**Your objective:** Your output must be the lines below from the line containing "The height and width of the screenshot is (555, 981)." to the line containing "You are a computer-use agent. The", both lines included, reproduced exactly and without pictures.

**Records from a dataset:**
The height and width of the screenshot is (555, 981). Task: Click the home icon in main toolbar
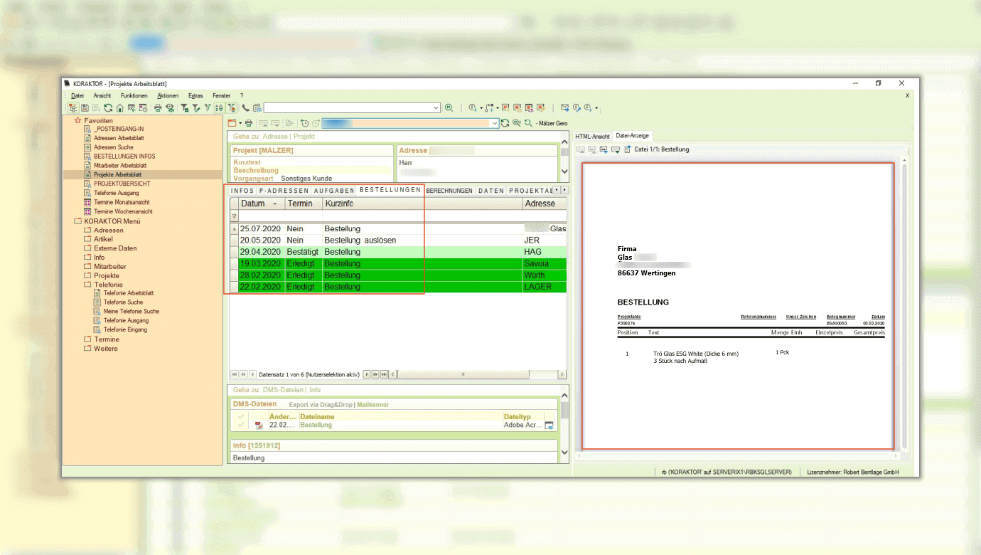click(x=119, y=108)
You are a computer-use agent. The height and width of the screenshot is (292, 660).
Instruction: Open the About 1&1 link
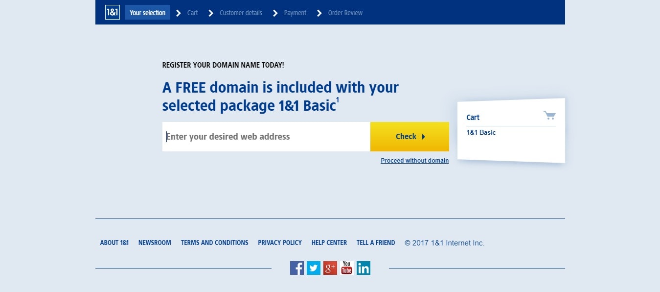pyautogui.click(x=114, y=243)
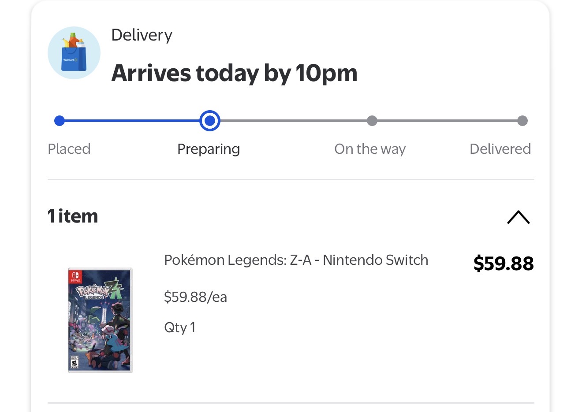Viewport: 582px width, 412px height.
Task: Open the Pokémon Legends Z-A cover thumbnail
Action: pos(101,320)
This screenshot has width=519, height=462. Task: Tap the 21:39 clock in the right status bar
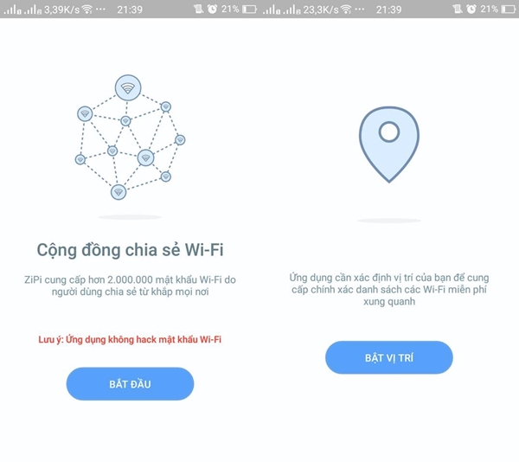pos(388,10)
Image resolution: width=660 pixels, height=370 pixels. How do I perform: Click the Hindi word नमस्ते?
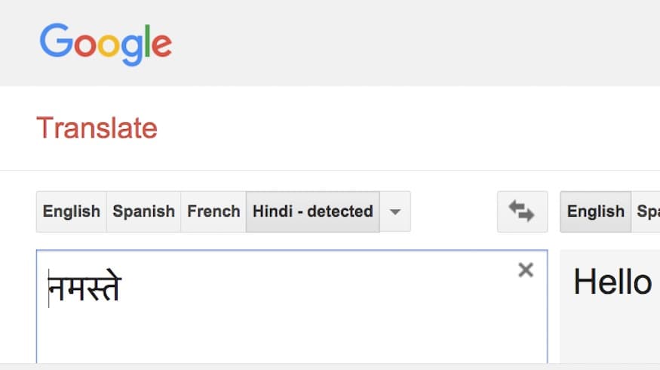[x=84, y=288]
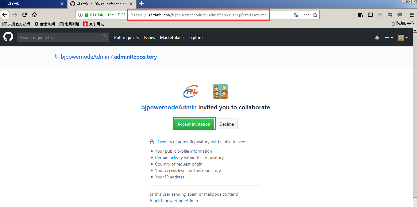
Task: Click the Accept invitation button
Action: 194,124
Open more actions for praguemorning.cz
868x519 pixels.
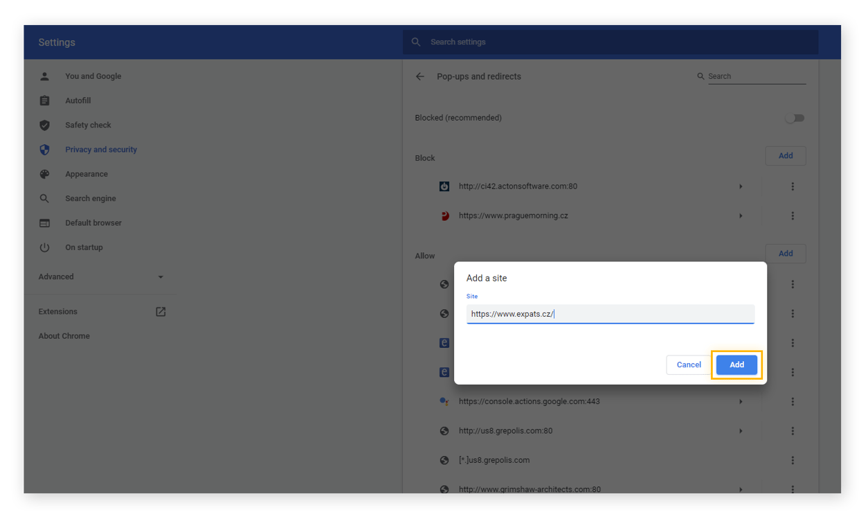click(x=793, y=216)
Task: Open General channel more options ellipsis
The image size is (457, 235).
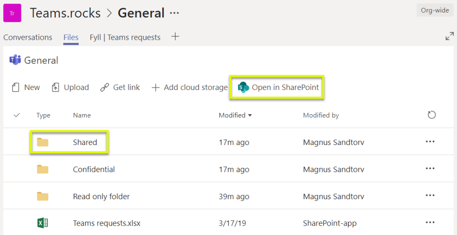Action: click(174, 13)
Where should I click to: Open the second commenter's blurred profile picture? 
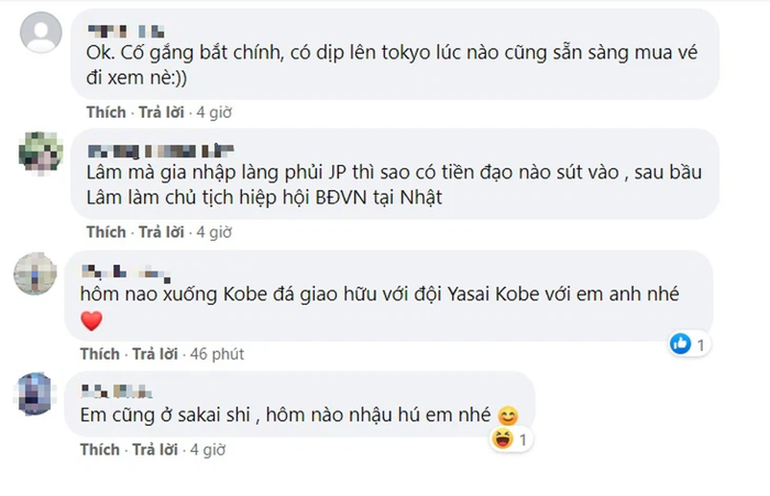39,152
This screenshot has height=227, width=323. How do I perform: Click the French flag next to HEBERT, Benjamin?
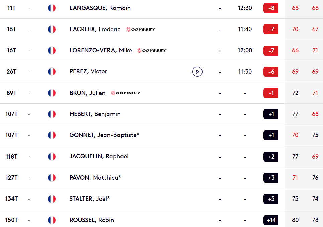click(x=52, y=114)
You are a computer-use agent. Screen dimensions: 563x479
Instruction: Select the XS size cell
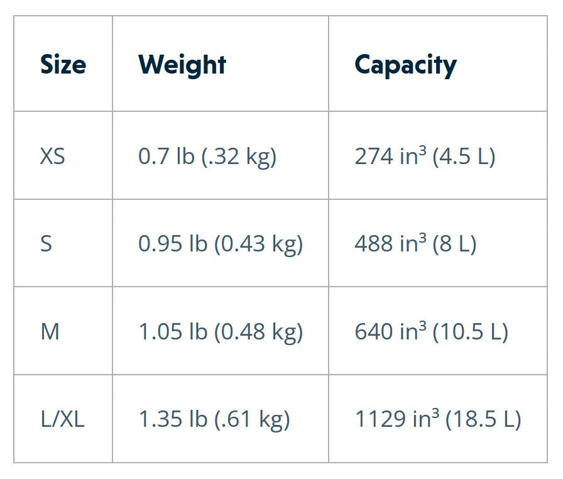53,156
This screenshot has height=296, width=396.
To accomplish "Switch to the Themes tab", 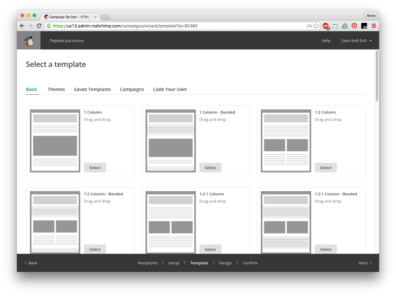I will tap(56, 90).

---

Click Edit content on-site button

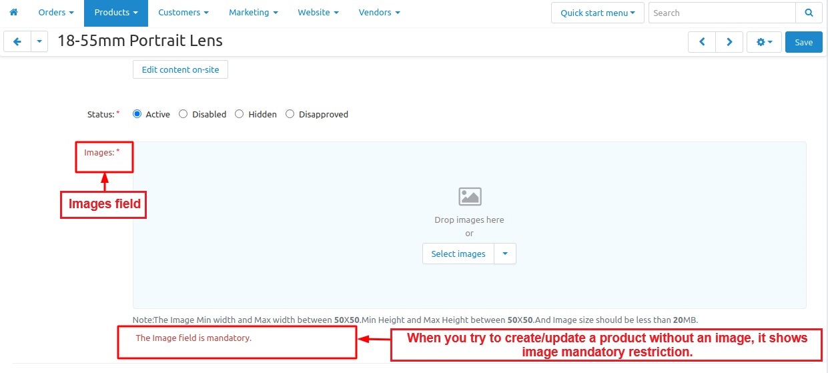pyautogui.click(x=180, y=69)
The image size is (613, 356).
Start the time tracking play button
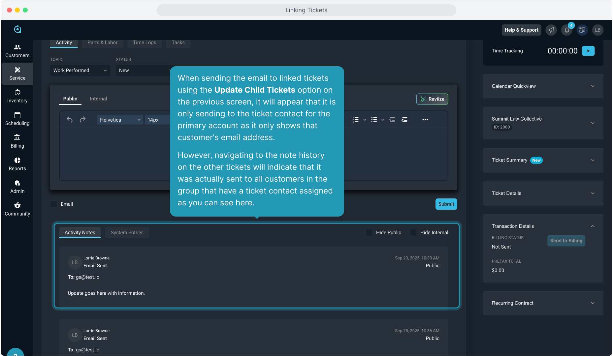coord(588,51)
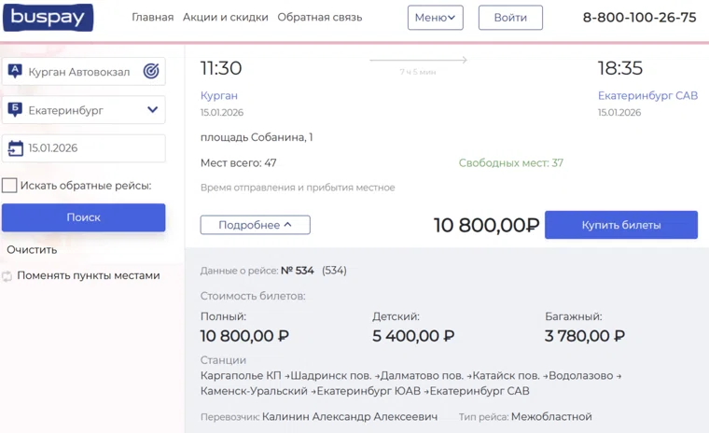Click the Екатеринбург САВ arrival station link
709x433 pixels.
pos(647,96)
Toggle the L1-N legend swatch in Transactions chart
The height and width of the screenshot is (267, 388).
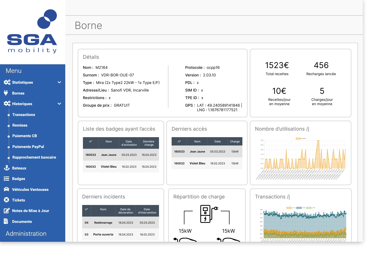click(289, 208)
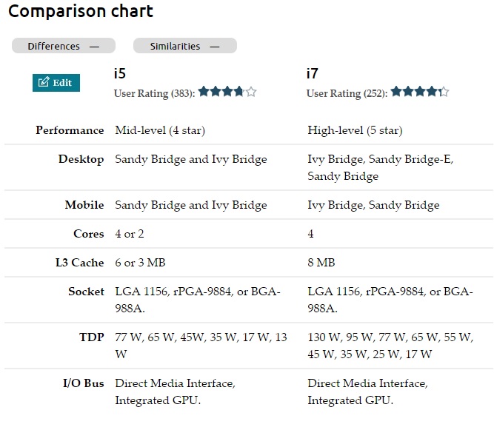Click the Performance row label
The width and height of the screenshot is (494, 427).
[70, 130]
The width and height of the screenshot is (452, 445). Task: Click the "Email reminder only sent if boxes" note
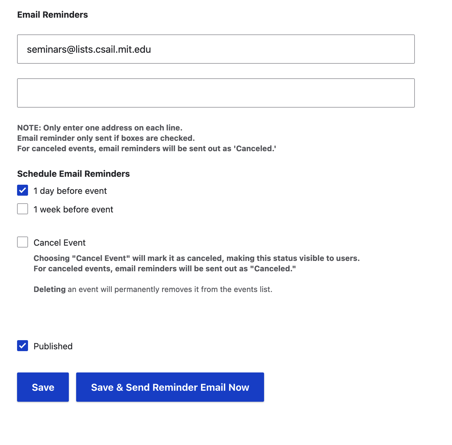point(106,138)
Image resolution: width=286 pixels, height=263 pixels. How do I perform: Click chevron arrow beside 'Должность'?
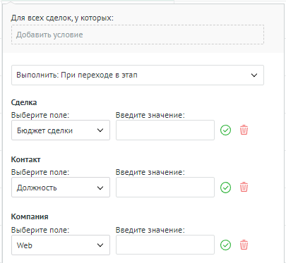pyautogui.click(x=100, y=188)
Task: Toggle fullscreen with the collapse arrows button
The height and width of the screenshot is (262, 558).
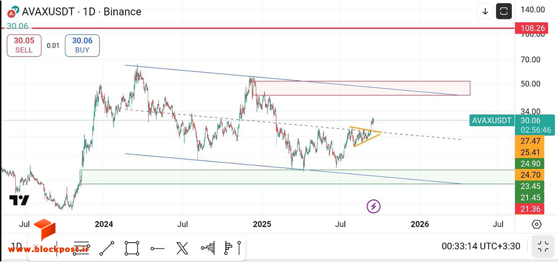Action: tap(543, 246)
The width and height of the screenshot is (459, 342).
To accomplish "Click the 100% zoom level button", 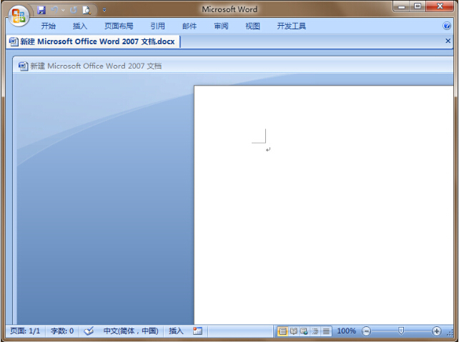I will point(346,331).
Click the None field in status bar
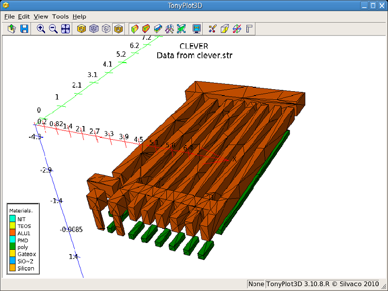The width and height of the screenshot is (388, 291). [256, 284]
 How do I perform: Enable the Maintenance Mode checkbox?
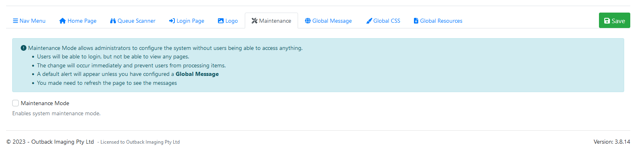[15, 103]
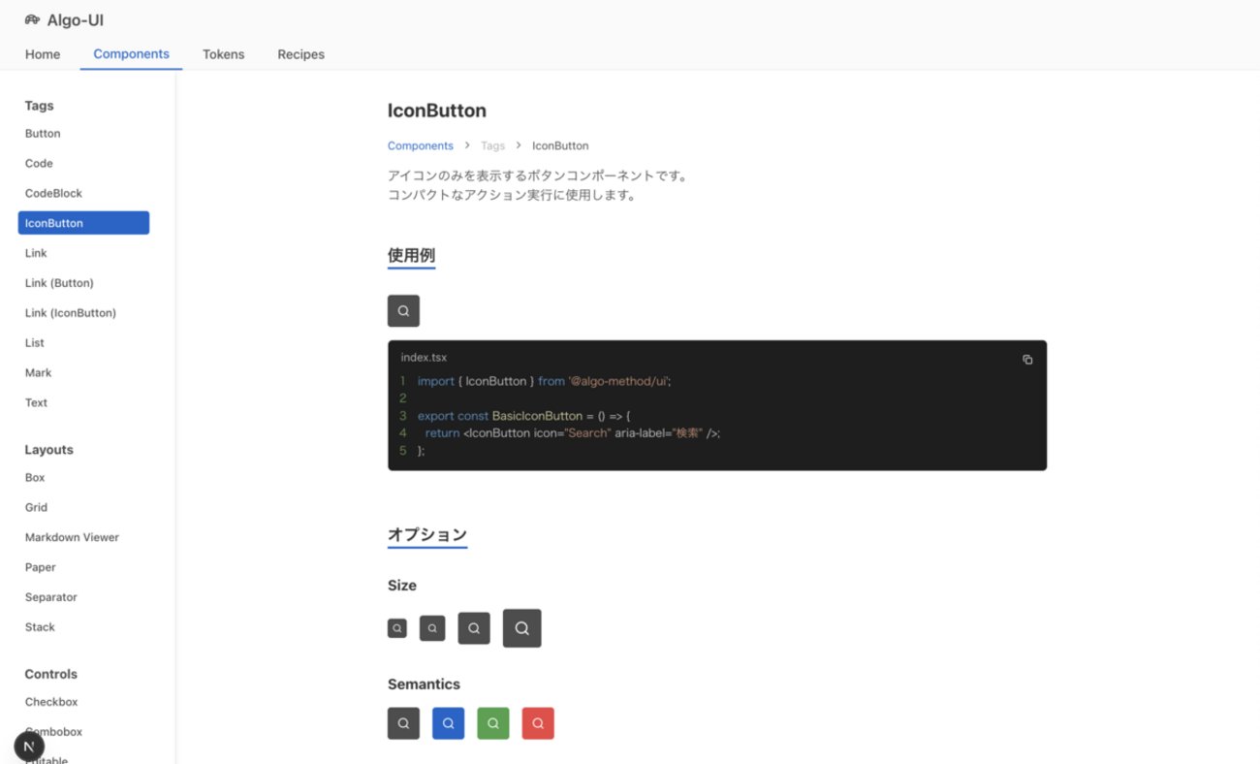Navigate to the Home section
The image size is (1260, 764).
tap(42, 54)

...

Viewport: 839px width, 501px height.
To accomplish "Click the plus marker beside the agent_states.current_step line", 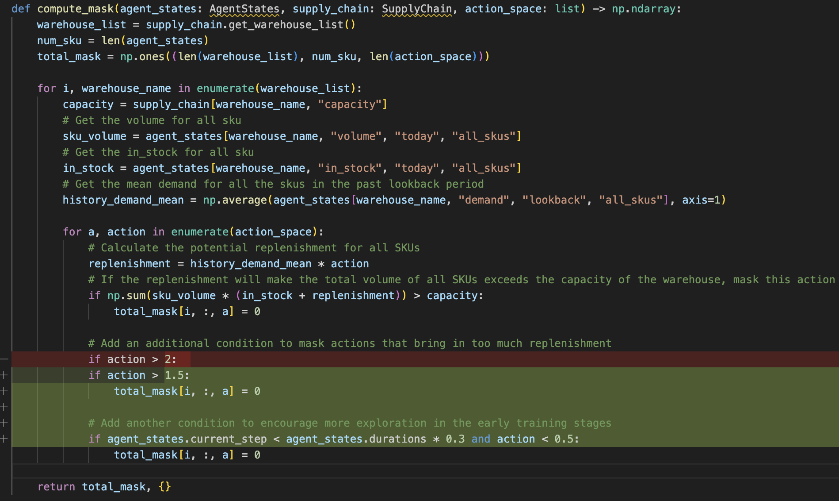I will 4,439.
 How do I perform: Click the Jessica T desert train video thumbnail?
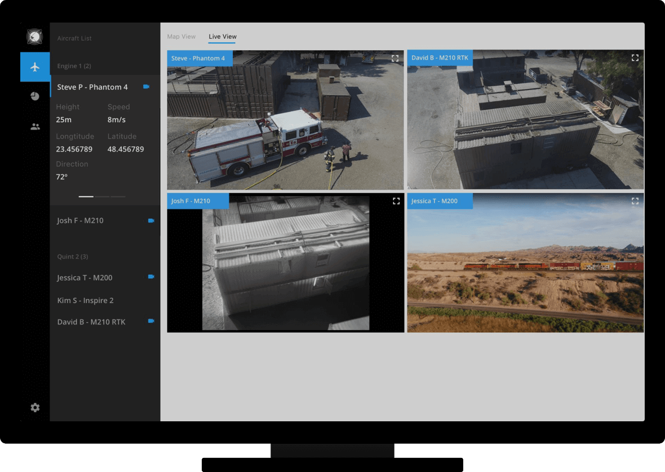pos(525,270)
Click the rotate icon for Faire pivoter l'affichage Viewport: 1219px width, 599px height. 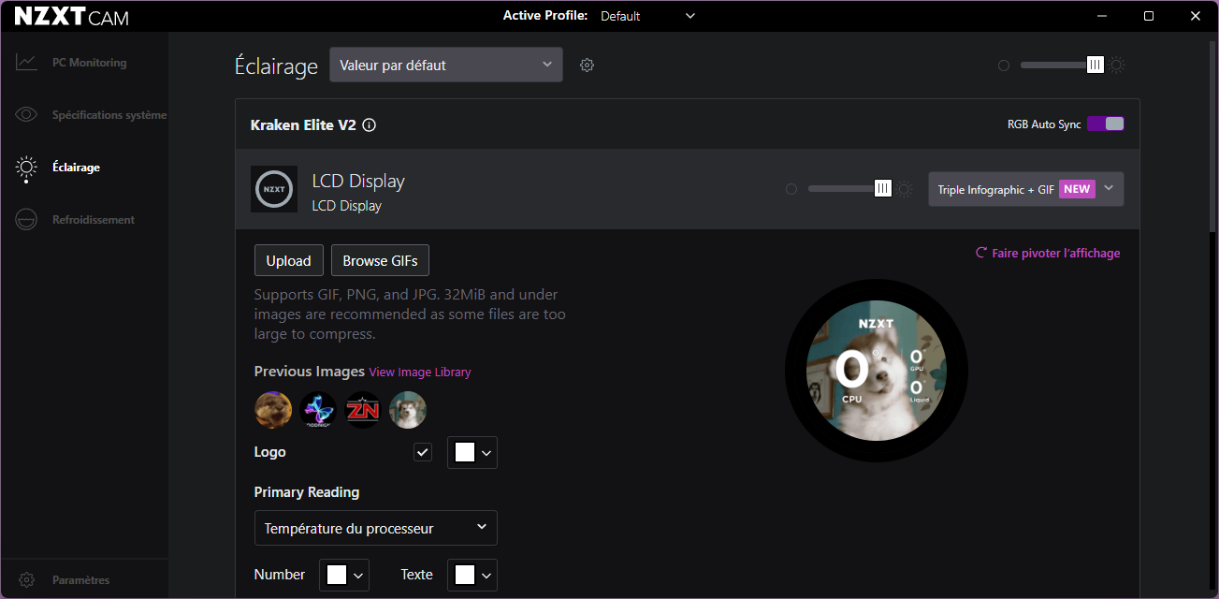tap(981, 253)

**Solution for this exercise:**
The height and width of the screenshot is (555, 981). Task: Click the home icon in main toolbar
click(x=119, y=108)
You are a computer-use agent. The height and width of the screenshot is (292, 660).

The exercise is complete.